A Professor at the University of Strathclyde has joined a World Health Organization (WHO) group exploring young children’s movement and sleep – with a particular focus on developing nations.
Professor John Reilly is the sole UK member of the group, composed of 14 researchers from 11 nations, which is assessing the amount of time children aged under five spend sitting, in front of a screen or sleeping. In particular, it will research the impact of lifestyle changes in developing countries – an area which has been comparatively under-researched in the past.
The Guideline development group for WHO Guidelines on movement, sleep and sedentary and sleep behavior in children under 5 years of age recently held its inaugural meeting and is to develop guidelines over the coming year, to inform global policy and practice.
Professor Reilly said: “Many of the lifestyle issues for children aged under five are now emerging in developing countries. There are many children who fail to get enough sleep, spend too much time in front of screens and spend too little time being physically active; time which might otherwise have been spent asleep or active is now often spent using a smartphone or tablet, even in young children.
“All of this is unfavourable to children’s development, not only in health but also in cognitive development and educational attainment.
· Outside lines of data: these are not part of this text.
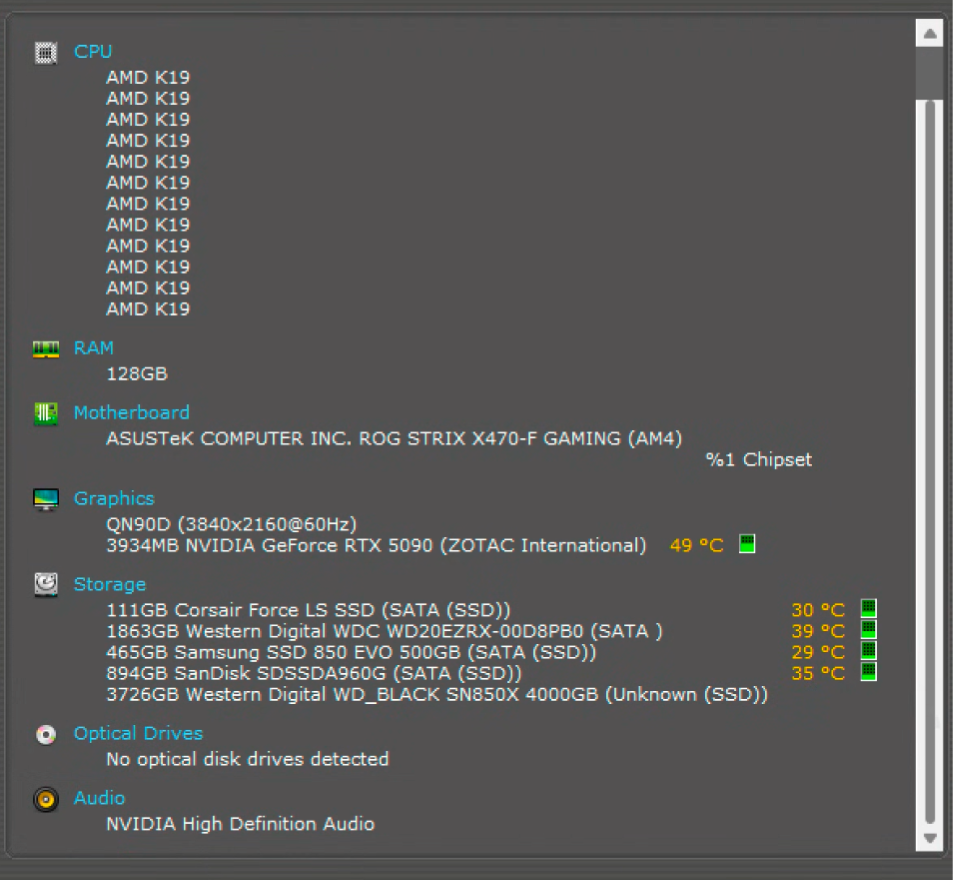
Task: Click the scrollbar up arrow
Action: (x=929, y=33)
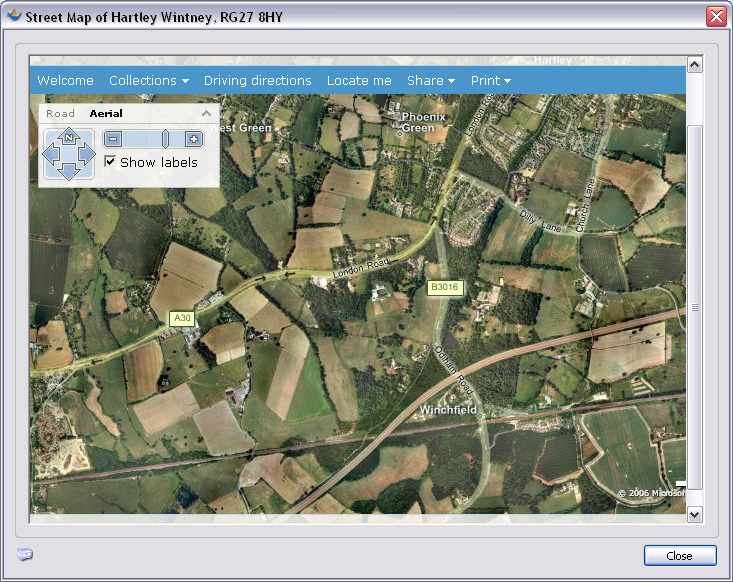Image resolution: width=733 pixels, height=582 pixels.
Task: Click the Locate me link
Action: click(359, 81)
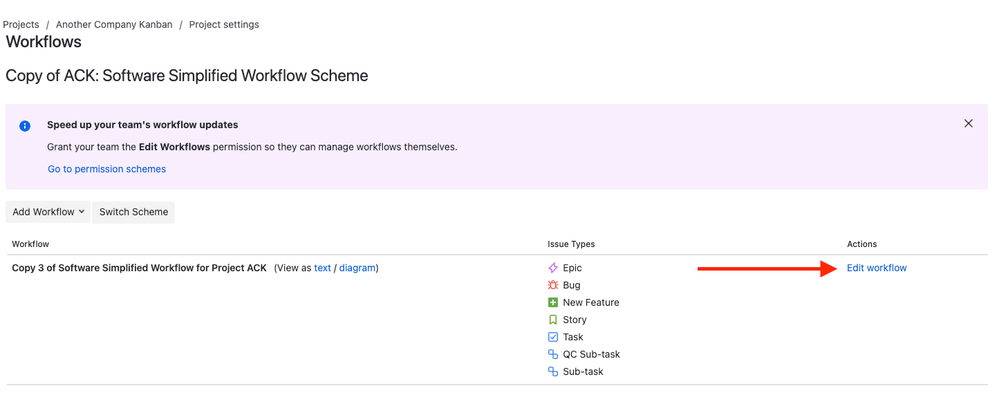
Task: Click the Copy 3 workflow name
Action: (140, 268)
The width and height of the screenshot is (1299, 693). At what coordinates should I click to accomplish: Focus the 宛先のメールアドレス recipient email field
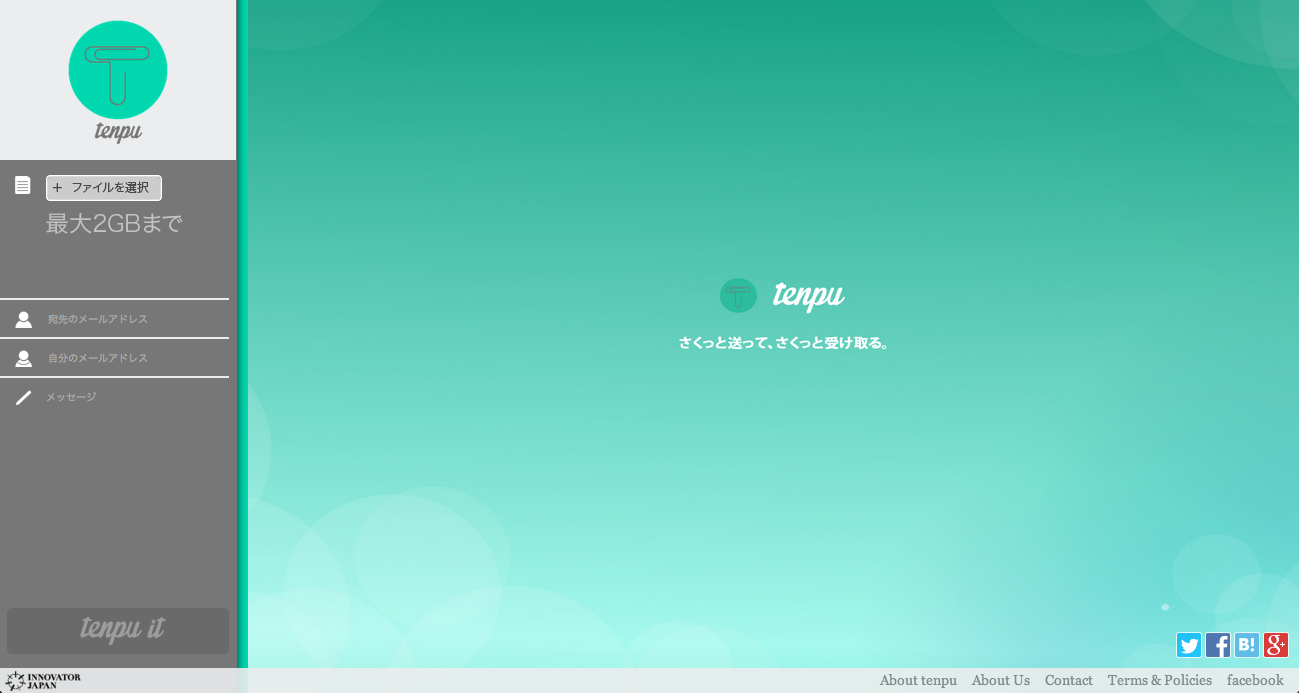pos(135,319)
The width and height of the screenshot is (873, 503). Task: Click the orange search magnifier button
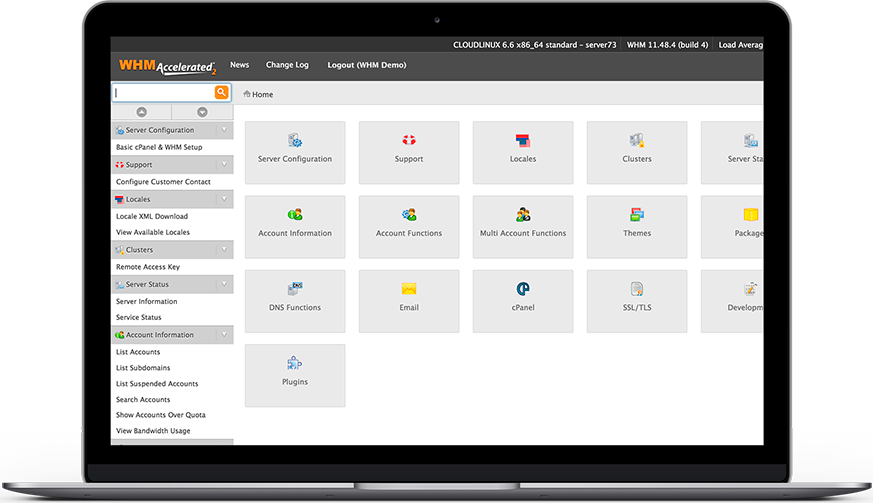point(221,93)
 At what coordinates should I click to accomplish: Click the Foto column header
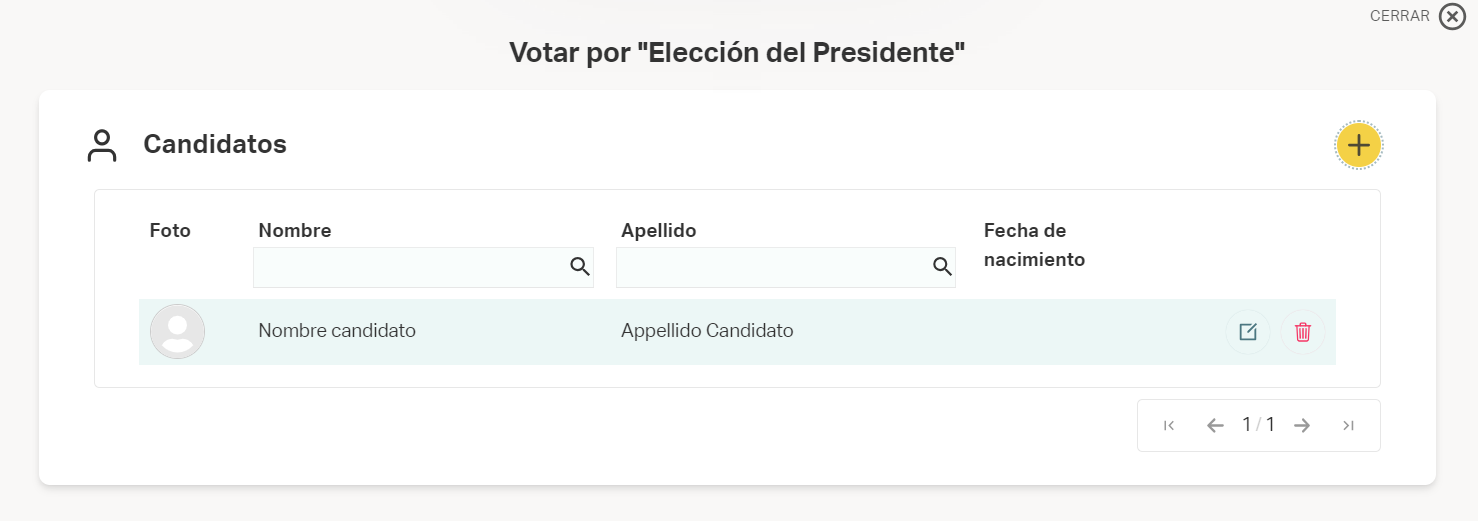pos(170,231)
It is also leading to an increase among adults in illnesses and conditions which were once far less prevalent in developing countries, such as obesity, diabetes, heart disease, stroke, dementia and some forms of cancer.
“Lack of sleep in infancy and early childhood has emerged as an important risk factor for obesity yet this is not widely known among the public, policymakers, and researchers. Our research recently found that hardly any of the completed or ongoing childhood obesity prevention trials targeted children’s sleep behaviour.
“Most research in this area, however, has focused on developed countries and prevention is essential in developing countries, which have limited resources to treat these diseases. The first step towards successful prevention is monitoring of early childhood lifestyle but there are currently no guidelines for this. The WHO group will produce the first global recommendations in this area; our guidelines will prompt countries to start to monitor these behaviours in young children, and to develop policies to improve them.”
The group was established by WHO in response to the 2016 Ending Childhood Obesity Report. Prior to the report, Professor Reilly was one of only 17 members of an international working group reporting to WHO’s Director General on science and evidence for ending childhood obesity.